Like those before him, he seeks both the familiar and the unfamiliar aspects of the streets, buildings and institutions of the city that is his home. These works invite us to explore some of its hidden and unexpected quarters,
and to savour the pleasures and curiosities that wandering the city can offer.
Though It is easy to find our way around a city we know well, the one we work or live in, the one we visit for pleasure or education - the real trick is to get lost within it and then to re-find oneself, to re-discover its
It is this sense of naive wonderment that Anthony catches on these refreshingly unpretentious works in which colour, line and composition weave together to create the very stuff of urban life. These works are those of a celebrant
and they beat with the pulse of real life. But they also possess a quirky, somewhat disturbing element - where are the people? Their absence instills into his work an unsettling dream-like quality that is suggestive of
the disturbing atmosphere of a Stephen King film or a painting by Giorgio de Chirico or Paul Delvaux. What price gentrification? Something is gained, surely, but something may also be lost.
An essential aspect of being human is our habit of making connections, interpreting and telling stories and these pictures are, as all pictures are, doorways through which we can pass into a space that we we can fill with our
own imaginings. They may represent places that we know, places within which we have operated, of which we have memories distinct only to us. Cities are at once the most public and most private of places and each of us have
possess our own personal map of the city that charts our journey through life. And so it is that these works, with no pretention, they suggest infinitude of stories that are out there, locked in the architecture. How much
have these streets, buildings, and rooms witnessed?
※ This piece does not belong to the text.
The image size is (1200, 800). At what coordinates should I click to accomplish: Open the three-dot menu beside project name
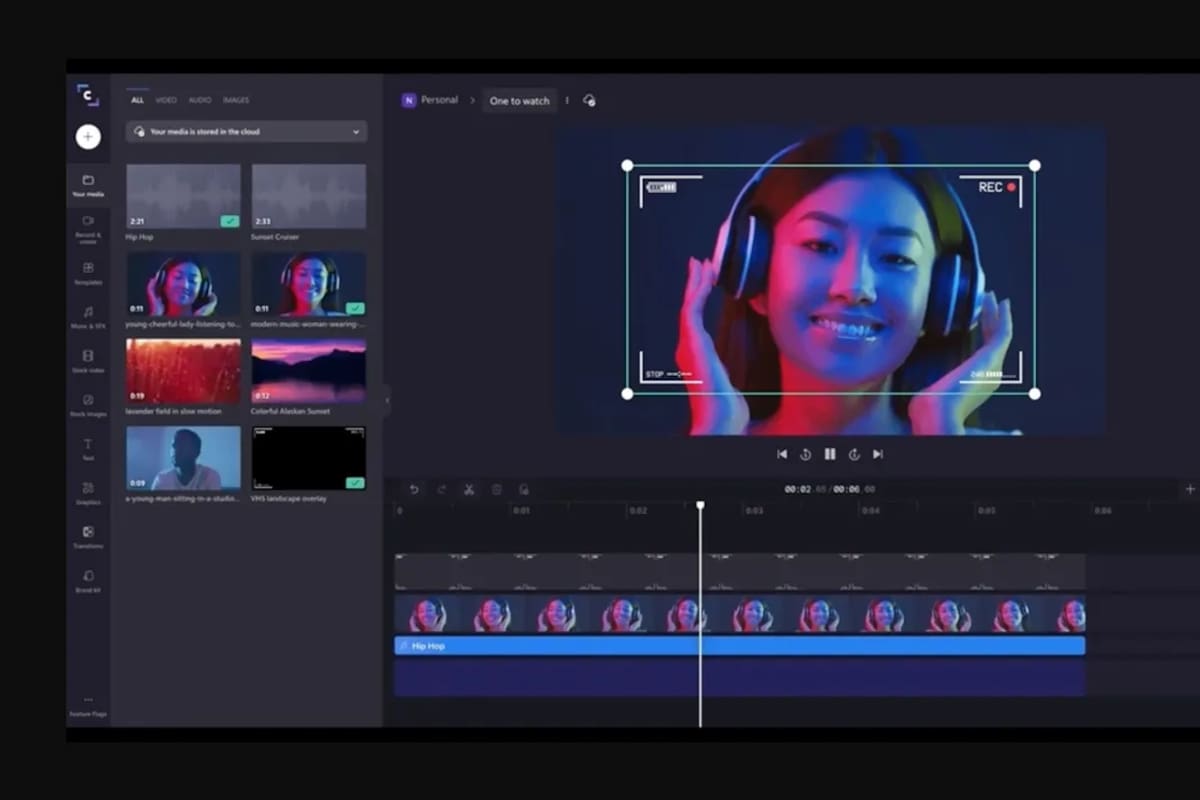pyautogui.click(x=566, y=100)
Paintings such as these open both our eyes, and our imaginations. They make us aware of the nuances of space, place and atmosphere. It is almost as though Anthony has offered us a stage set in which we can play, alert for whatever
the city might bring. As these works are not merely the pigments that have been used in their creation, neither is our city merely a collection of brick, glass, steel, or stone. Instead both the paintings and the urban
landscape they reference are a box of delights where the ‘marvellous’ might erupt at any moment, if only we are ready to catch it. Anthony’s paintings remind us to be ready for that moment, whenever and wherever we might
meet it, for, as William Blake told us, there are angels in the architecture, if we only but look.
Michael Howard, author of L.S. Lowry, A Visionary Artist
Posted June, 2015.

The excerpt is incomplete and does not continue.